Photo issue du site de l'Assemblée nationale ou de WikipediaThierry Mandon :

Le Parlement étant le lieu de l’échange, je veux dire aux deux orateurs précédents que je m’étonne de leurs arguments. Je m’étonne tout d’abord de la dénonciation du recours aux ordonnances pour ce type de mesures, de la part de l’orateur principal d’un groupe qui nous a expliqué ces derniers jours que si, dans les années qui viennent, le sort lui était favorable, il entendait, au cours de la première année de son quinquennat – si l’on est encore sous le quinquennat – ne gouverner pratiquement que par ordonnances et changer de la sorte l’essentiel de la législation, qu’elle concerne la fiscalité, le travail ou d’autres sujets majeurs. Si cette méthode vous semble efficace pour des changements aussi lourds et aussi sensibles, notamment en matière de droit du travail et de droit fiscal, qui mériteraient pourtant d’être négociés au sein de la société, vous devriez également l’approuver s’agissant de la simplification des règles et des charges pesant sur les entreprises, car il y a véritablement urgence.

Deuxième argument qui nous est avancé : ce texte embrasserait trop de champs, cela irait trop vite. J’entends cet argument, mais les expérimentations, par définition, permettent à la législation d’accomplir des bonds en avant : c’est le sens même des expérimentations prévues par le projet de loi.

En même temps, l’on nous explique que cela ne va pas assez loin, qu’il aurait fallu s’occuper du droit du travail et, peut-être, des charges pesant sur les entreprises. Là encore, les arguments sont contradictoires : trop ou pas assez, il faut choisir. Ces arguments ne me paraissent donc pas recevables concernant ce texte.

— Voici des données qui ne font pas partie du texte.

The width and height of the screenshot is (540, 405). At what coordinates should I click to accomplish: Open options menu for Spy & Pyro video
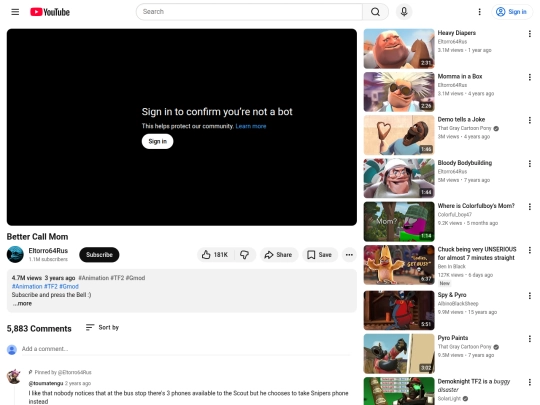pos(529,296)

C’est d’autant plus vrai – je le dis à nos collègues dans une volonté de dialogue – que ces mesures de simplification s’attaquent exclusivement au stock existant de réglementations, de lois et de normes, à ce qui est, finalement, le produit d’années et d’années – et c’est ici notre responsabilité collective à tous qui est engagée – de sédimentation de lois, de règles et de normes, qui ont des conséquences très lourdes.

Je veux insister sur l’une de ces mesures de simplification, qui a trait à la capacité de construire des logements ou de l’immobilier d’entreprise. Aujourd’hui, vous le savez – certains d’entre nous ici sont maires ou l’ont été –, pour un projet significatif de création de logements ou d’immobilier d’entreprise, entre le début du projet, c’est-à-dire la visite au service d’urbanisme de la mairie où sont prises en compte l’ensemble des difficultés, et l’épuisement du dernier recours, il n’est pas rare que dix ans s’écoulent. Les mesures qui vont être expérimentées grâce à cette loi d’habilitation à légiférer par ordonnances, auxquelles il faut ajouter les mesures déjà prises au titre de la première loi d’habilitation votée le 1erjuillet 2013 à l’initiative de Mme Duflot, auront pour conséquence concrète de diviser par plus de deux le temps de construction de programmes de logements ou d’immobilier d’entreprise : l’on arrivera probablement à quatre années, en prenant en compte les recours totalement purgés.

Cela se traduira par des recettes fiscales – la TVA – perçues plus vite par l’État, par une activité économique, une croissance et des emplois augmentant plus vite. C’est ce que réclament l’ensemble des entreprises de notre pays. Je ne fantasme pas, je prends simplement en compte l’ensemble des articles de ce projet de loi, du moins ceux que vous proposez de supprimer, comme ceux de la loi Duflot qui ont déjà été votés.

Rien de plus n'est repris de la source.